LIST OF TASKS
1 > In the Enbridge spill passage, how long did it take before the 2010 Kalamazoo River spill was discovered?
2 > Please name every state that the Enbridge spill passage lists as bordering the Great Lakes.
3 > Write the next part of the Enbridge spill passage, beginning after its final sentence.

QUOTED TEXT
§ §
Oil pipelines spill. It is not a question of if they will spill, but when and where. Enbridge has a long and ugly record of pipeline spills. Since 2000, the Enbridge pipeline system, including Line 3, had 194 pipeline incidents/accidents during which dilbit was spilled in the five states bordering the Great Lakes: 70 in Minnesota, 61 in Wisconsin, 21 in Michigan, 19 in Illinois, and 17 in Indiana, resulting in 2,489,554.2 gallons of dilbit released and 555,853.2 gallons that have never been recovered.  Included is the infamous 2010 Enbridge spill into the Kalamazoo River, which was not discovered for 17 hours, resulting in a spill of over one million gallons of dilbit.According to the U. S. Department of Transportation Pipeline and Hazardous Materials Safety Administration (PHMSA), the data is shocking: from 1986 to now, the Enbridge tar sands pipelines had 242 spills, releasing 7,399,690.2 gallons of dilbit into the environment; 2,351,732.2 gallons have never been recovered. These spills occurred primarily in five Great Lakes states: Minnesota, Michigan, Wisconsin, Indiana, and Illinois.
§ §
(Entries from a dataset)

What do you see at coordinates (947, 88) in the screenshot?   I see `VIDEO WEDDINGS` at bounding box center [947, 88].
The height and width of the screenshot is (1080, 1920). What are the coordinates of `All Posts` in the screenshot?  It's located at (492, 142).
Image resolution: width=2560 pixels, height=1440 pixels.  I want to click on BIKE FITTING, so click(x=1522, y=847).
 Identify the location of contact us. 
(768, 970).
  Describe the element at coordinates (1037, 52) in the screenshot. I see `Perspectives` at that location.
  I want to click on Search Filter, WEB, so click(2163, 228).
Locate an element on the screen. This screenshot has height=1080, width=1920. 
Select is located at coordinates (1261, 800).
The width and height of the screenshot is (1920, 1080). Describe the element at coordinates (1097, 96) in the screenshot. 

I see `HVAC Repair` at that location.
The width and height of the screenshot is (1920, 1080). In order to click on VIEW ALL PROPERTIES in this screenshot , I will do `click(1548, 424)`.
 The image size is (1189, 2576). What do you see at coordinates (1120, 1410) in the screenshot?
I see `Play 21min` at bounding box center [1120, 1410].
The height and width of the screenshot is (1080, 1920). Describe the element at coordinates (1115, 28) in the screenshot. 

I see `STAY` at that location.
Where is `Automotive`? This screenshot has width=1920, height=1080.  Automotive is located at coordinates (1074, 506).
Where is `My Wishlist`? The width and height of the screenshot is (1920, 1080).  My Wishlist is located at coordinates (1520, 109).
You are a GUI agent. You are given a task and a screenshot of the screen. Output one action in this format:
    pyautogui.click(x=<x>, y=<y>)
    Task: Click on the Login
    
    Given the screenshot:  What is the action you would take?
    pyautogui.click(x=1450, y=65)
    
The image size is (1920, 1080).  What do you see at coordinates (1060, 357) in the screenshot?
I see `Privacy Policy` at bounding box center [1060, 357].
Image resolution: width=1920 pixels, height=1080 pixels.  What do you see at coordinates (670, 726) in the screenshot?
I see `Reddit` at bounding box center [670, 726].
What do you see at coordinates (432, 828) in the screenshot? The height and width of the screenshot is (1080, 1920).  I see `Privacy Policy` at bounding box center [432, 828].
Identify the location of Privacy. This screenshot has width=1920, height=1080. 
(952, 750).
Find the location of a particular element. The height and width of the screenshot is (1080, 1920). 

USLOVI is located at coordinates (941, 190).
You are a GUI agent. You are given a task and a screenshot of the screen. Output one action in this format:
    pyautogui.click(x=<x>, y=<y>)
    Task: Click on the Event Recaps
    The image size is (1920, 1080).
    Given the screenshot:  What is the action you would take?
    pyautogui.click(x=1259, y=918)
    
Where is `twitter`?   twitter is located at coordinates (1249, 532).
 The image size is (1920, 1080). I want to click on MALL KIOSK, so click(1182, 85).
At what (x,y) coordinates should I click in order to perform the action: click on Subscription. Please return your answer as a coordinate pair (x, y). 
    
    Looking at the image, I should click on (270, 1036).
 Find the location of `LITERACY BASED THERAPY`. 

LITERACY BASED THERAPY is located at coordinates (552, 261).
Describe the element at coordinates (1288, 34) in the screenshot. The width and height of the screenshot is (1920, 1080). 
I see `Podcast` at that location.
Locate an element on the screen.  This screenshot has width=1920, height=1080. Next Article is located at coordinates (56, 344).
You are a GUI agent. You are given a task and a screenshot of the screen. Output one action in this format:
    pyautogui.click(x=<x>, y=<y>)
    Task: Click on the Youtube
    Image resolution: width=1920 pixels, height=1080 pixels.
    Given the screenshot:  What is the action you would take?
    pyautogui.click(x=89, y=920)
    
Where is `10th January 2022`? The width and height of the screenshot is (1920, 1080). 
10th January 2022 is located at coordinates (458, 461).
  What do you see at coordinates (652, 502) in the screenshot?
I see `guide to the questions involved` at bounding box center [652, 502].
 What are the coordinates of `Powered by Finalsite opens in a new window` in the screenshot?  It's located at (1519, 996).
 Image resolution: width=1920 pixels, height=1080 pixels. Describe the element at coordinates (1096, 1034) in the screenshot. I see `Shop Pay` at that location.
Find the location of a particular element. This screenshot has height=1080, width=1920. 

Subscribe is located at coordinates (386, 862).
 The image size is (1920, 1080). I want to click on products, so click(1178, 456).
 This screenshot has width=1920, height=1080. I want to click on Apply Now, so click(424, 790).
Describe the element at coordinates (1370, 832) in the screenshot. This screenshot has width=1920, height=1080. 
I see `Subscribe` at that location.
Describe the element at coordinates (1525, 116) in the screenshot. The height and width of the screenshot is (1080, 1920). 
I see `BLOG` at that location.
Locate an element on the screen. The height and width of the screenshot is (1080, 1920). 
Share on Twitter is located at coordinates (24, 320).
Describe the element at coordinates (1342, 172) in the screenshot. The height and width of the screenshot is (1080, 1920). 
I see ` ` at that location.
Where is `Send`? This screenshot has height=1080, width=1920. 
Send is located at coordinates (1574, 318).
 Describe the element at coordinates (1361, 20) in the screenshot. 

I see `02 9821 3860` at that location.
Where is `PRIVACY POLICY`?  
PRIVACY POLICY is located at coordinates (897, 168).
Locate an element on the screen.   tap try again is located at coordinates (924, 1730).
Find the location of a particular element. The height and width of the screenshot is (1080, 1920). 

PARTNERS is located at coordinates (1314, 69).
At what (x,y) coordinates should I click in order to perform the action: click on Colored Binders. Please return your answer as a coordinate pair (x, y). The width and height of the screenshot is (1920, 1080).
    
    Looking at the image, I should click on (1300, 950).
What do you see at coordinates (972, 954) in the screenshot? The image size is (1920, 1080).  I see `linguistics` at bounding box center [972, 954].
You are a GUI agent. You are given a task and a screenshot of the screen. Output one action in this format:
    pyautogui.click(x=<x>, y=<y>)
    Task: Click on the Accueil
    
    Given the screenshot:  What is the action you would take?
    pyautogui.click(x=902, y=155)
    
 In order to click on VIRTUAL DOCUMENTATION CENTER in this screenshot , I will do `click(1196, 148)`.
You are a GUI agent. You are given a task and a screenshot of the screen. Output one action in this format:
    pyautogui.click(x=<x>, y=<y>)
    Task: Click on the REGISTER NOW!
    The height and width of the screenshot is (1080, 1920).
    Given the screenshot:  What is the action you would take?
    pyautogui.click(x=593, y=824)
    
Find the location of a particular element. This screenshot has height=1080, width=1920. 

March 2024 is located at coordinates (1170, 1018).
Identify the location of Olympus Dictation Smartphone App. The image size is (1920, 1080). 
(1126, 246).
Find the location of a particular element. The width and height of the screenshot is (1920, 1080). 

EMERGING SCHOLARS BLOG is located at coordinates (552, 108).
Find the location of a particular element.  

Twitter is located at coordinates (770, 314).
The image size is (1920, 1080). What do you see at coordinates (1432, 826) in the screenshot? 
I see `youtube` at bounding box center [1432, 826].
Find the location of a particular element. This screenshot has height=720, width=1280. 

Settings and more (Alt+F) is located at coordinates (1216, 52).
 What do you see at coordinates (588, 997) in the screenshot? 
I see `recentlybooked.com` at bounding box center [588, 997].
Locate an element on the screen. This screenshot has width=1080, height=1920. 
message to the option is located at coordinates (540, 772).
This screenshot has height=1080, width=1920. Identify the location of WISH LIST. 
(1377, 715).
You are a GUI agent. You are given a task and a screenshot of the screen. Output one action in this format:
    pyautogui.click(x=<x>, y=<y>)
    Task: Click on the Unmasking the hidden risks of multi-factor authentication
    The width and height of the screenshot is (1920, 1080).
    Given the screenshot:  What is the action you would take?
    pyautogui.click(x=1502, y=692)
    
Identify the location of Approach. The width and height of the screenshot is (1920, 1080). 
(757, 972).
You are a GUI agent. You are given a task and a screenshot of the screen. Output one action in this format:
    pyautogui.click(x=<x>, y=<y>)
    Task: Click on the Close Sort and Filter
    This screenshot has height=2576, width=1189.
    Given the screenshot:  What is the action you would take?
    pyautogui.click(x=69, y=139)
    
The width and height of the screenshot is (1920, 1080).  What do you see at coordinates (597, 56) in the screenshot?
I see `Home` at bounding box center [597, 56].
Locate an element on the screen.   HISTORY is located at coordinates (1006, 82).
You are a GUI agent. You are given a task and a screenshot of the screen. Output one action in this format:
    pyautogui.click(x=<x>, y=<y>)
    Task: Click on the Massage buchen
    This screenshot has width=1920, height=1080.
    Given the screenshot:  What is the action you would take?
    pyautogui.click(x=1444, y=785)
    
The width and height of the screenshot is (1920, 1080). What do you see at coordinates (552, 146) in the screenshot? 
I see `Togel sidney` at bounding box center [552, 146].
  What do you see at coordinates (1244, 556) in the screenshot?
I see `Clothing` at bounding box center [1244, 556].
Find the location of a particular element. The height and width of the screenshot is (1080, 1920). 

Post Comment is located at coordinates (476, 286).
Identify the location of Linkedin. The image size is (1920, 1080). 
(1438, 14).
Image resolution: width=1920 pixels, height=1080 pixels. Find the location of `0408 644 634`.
§ §
THE RESPONSES
1 > 17 hours.

2 > Minnesota, Wisconsin, Michigan, Illinois, Indiana

3 >
The data and information regarding the spills are documented by PHMSA(3) and include failures of operation, construction, and materials, including pipe corrosion, excavation damage, incorrect operation, material/weld/equipment failure, and natural force. The cleanup cost of the 194 spills is $943,331,402.00, and does not include the costs to states, individuals, and the federal government. For example, the cleanup efforts from the Kalamazoo River spill cost more than $1 billion alone. More importantly, the damage done to the environment, waterways, surface, groundwater, humans, and animals, and the ultimate cost in greenhouse gas emissions, is incalculable.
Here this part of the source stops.